*Explore the material*.
[1] Reproduce the part of the HER2-positive breast cancer passage from "The present study retrospectively" to "early-stage breast cancer.".
[2] Answer these questions from the HER2-positive breast cancer passage:
(a) How many genes does the MammaPrint test measure?
(b) At which hospital did the eligible patients receive treatment?
(c) What cutoff was used to evaluate Ki-67 level?
[3] Write a continuation of the HER2-positive breast cancer passage, starting after its final sentence.

*Study text*.

==*==

In a meta-analysis by Houssami et al., the pCR rate by NAC was reported to be 8.3%, 18.7%, 38.9%, and 31.1% in estrogen receptor–positive (ER +)/HER2-negative (HER2–), ER +/HER2 +, ER-negative (ER–)/HER2 +, and TN breast cancer, respectively, showing a correlation between pCR rate and breast cancer subtype [5]. In recent decades, the pCR rate of NAC continues to increase due to two main driving forces: improved subtyping and the development of HER2-targeted agents. In particular, the development of trastuzumab and pertuzumab has marked a major turning point in HER2 + breast cancer treatment [6]. HER2 + breast cancer is known to be biologically heterogeneous, exhibits various chemosensitivities, and even de-intensification of treatments is suggested necessary for certain subtypes [7].
The MammaPrint^Ⓡ^ (MP) molecular test measures the expression of 70 genes by means of a tissue microarray, produces an index of genomic risk using a proprietary algorithm, and classifies breast cancer into high- and low-risk groups for distant disease [8]. The Blueprint^Ⓡ^ (BP) molecular subtyping test measures the expression of 80 signature genes to classify breast cancer into three subtypes: luminal, HER2, and basal [9]. Combining MP and BP (MP/BP), breast cancer can be divided into four molecular subgroups (MP/BP subtypes): Luminal-A (BP Luminal A for MP low risk), Luminal-B (BP Luminal B for MP high risk), HER2, and Basal.
The present study retrospectively analyzed the effect of NAC used in combination with HER2-targeted agents on each MP/BP subtype of HER2 + (determined by immunohistochemistry, IHC) early-stage breast cancer.
Methods
Patient selection
Eligible for the present study were patients who had been diagnosed with HER2 + breast cancer and had received neoadjuvant systemic therapy including HER2-targeted agents, followed by definitive surgery, at the National Hospital Organization Osaka National Hospital, Osaka, Japan, between May 2005 and July 2021, and for whom formalin-fixed, paraffin-embedded (FFPE) blocks of pretreatment biopsy or surgical specimens were available from the hospital archives.
Data collection and processing
Information, including age, tumor size, clinical stage, ER status, progesterone receptor (PgR) status, and HER2 staining rate, Ki-67 level, Bloom and Richardson grade, and HER2/chromosome enumeration probe 17 (CEP17) ratio in HER2 IHC 2 + cases, was collected from pathology reports and patient charts. ER and PgR status were considered positive if there was at least 1% positive staining by IHC. ER positivity between > 1% and < 10% was separately defined as ER weakly positive. HER2 status was judged positive if staining intensity was IHC 3 + or IHC 2 + with HER2 gene amplification by fluorescence in situ hybridization (FISH). pCR was defined as ypT0N0 or ypTisN0. Ki-67 level was evaluated, using a 20% cutoff.

==*==

*Stored data*.
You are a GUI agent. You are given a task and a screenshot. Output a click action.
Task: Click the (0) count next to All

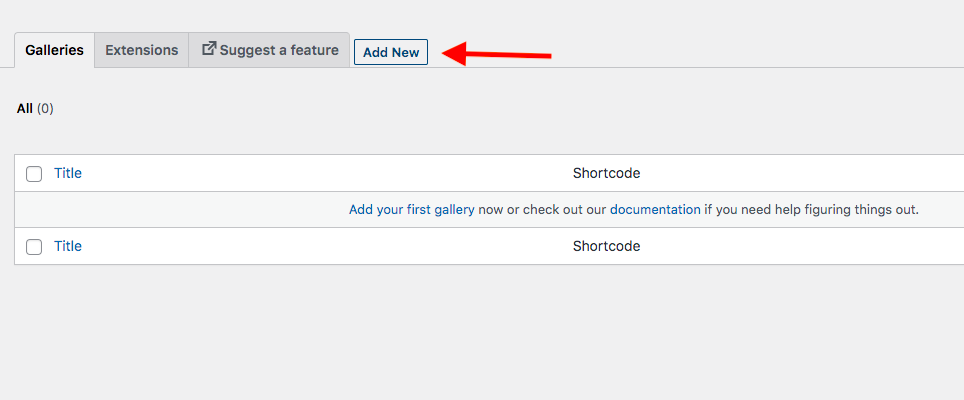(x=45, y=109)
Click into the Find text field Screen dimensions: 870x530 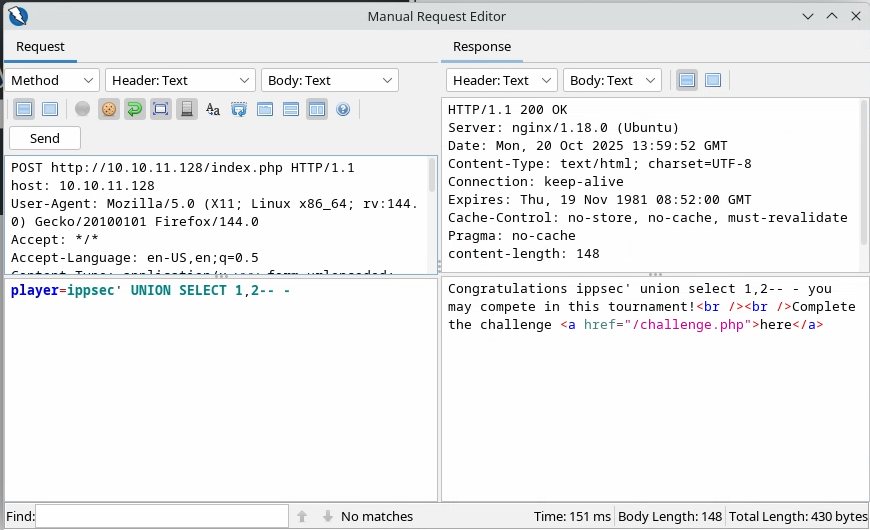(x=162, y=516)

==*==

*Activity answers*.
[1]
The present study retrospectively analyzed the effect of NAC used in combination with HER2-targeted agents on each MP/BP subtype of HER2 + (determined by immunohistochemistry, IHC) early-stage breast cancer.

[2]
(a) 70 genes
(b) The National Hospital Organization Osaka National Hospital, Osaka, Japan
(c) 20%

[3]
Analysis of HER2 staining intensity and heterogeneity
This analysis was carried out using biopsy specimens obtained from 167 patients and stored at our hospital. After being subjected to HER2 immunohistochemical staining, slides prepared using these specimens were first examined under a light microscope before being digitized for image analysis. HER2 staining patterns were evaluated according to the intensity and heterogeneity of staining (Fig. 1). Staining intensity was quantified using ImageJ software (0 = white, 225 = black) and defined as High-intensity or Low-intensity based on its being, respectively, higher or lower than the cutoff value determined using the Youden index, which maximized the area under the receiver operating characteristic (ROC) curve. HER2 staining was classified as “heterogeneous” when areas of intense staining were interspersed with faint staining, or “homogeneous” when membrane staining was uniform.Fig. 1. Typical examples of immunohistochemistry (IHC) human epidermal growth factor receptor 2 (HER2) staining patterns. FISH, fluorescence in situ hybridization
Analysis of genomically determined subtypes
For MP/BP analysis (performed by Agendia Inc., Amsterdam, the Netherlands), 10 consecutive slides (5 μm each) were prepared from FFPE tissue blocks of biopsy specimens and surgical specimens. Biopsy specimens were submitted to MP/BP for all cases in which FFPE blocks were stored at our hospital. Surgical specimens were submitted if more than one-third of the tumor volume remained after NAC. RNA was extracted from thinly sliced samples, and the extracts were subjected to quality control prior to sequencing analysis. Samples deemed by quality control to be of insufficient RNA quality were excluded from the analysis.
The primary endpoints of this study are differences in pCR rates based on staining intensity and heterogeneity, as well as pCR rates by each intrinsic subtype. Secondary endpoints were defined as postoperative distant disease-free survival (D-DFS) rates for each intrinsic subtype. D-DFS was defined in accordance with the guidelines regarding clinical events to be included, namely death from any cause and distant recurrence [10].
Statistical analysis
All statistical analyses were performed using R version 4.2.0 (R Project for Statistical Computing, Vienna, Austria). Univariate analyses were performed using the chi-squared test or Fisher’s exact test for 2 × 2 tables, and the chi-squared test for n × 2 tables (n ≥ 3). Variables with p < 0.05 were entered into a multivariate logistic regression model for pCR, or a Cox proportional hazards model for D-DFS. Because of the small number of patients with each subtype, certain analyses, such as the comparison of survival outcomes, were performed for HER2 vs. non-HER2. The reported statistical significance levels were all two-sided, and p-values of less than 0.05 were considered statistically significant.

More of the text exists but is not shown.